The specimens thus prepared may be placed at first in very dilute spirit, and then, after a time, finally stored in a stronger solution of spirit in water; or they may be transferred to one of the other preservative solutions previously mentioned.

All specimens permanently preserved in fluid for a museum should be placed in jars, bottles, or tubes of suitable size, each vessel containing, as a rule, only one. Where expense is no object, stoppered jars made expressly for biological and anatomical specimens may be used for all but the smallest objects; or, failing this, ordinary wide-mouthed bottles of white glass, fitted with good corks or glass stoppers.
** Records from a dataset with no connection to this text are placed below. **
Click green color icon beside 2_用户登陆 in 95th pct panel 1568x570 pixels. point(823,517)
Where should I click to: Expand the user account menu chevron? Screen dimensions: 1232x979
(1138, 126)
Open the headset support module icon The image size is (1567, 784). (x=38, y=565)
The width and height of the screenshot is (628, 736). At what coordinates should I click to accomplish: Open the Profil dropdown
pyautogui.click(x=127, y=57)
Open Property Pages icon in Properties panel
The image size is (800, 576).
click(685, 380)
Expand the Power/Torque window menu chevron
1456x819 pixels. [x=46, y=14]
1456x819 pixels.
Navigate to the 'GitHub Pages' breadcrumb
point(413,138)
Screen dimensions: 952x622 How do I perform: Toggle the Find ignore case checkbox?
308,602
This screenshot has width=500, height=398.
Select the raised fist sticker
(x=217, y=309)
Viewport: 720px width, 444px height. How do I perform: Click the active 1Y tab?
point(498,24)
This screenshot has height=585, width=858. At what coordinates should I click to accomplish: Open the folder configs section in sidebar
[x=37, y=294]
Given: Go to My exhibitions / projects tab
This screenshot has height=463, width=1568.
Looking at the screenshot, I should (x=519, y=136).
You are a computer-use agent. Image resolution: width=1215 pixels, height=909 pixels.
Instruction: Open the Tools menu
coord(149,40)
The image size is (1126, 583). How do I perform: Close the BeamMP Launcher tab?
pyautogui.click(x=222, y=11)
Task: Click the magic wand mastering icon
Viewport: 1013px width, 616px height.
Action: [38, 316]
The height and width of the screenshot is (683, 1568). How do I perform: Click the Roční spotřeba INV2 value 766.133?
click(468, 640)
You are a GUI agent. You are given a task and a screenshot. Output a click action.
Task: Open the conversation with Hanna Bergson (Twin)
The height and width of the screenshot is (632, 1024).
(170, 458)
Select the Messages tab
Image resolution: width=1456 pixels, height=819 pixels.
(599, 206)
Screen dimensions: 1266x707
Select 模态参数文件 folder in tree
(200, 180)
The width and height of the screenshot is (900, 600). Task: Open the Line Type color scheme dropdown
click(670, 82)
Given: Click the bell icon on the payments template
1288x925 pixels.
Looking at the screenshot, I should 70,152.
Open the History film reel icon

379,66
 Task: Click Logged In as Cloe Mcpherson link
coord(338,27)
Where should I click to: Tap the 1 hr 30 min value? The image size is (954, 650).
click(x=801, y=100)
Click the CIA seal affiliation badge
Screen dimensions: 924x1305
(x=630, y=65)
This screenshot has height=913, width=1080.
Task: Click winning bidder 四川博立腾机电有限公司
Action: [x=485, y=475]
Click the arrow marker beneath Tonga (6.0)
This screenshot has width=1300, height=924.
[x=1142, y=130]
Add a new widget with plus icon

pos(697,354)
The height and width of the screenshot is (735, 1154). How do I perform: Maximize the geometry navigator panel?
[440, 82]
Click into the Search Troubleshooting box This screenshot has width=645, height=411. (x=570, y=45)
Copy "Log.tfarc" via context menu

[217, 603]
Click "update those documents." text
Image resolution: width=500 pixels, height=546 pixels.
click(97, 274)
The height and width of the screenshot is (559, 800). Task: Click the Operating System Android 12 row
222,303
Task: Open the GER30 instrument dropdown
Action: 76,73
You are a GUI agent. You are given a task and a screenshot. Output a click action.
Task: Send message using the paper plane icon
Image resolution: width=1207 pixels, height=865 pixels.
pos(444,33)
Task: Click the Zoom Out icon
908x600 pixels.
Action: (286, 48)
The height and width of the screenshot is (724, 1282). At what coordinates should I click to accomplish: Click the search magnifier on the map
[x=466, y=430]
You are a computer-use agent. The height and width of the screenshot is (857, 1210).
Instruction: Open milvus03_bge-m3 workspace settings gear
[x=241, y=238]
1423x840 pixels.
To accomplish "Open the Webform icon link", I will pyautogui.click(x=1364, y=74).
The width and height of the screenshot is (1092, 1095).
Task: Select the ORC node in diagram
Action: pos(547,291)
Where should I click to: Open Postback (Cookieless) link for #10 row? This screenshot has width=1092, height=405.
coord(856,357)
For very small specimens nothing is more suitable than glass tubes, but it must be remembered that wherever corks are used, even if they are of the best quality procurable, it will be necessary to look over the specimens occasionally to see if the preserving fluid has disappeared to any extent either by leakage or evaporation; for such loss is always liable to occur, although it may be very slow, and especially when methylated spirit is the liquid employed.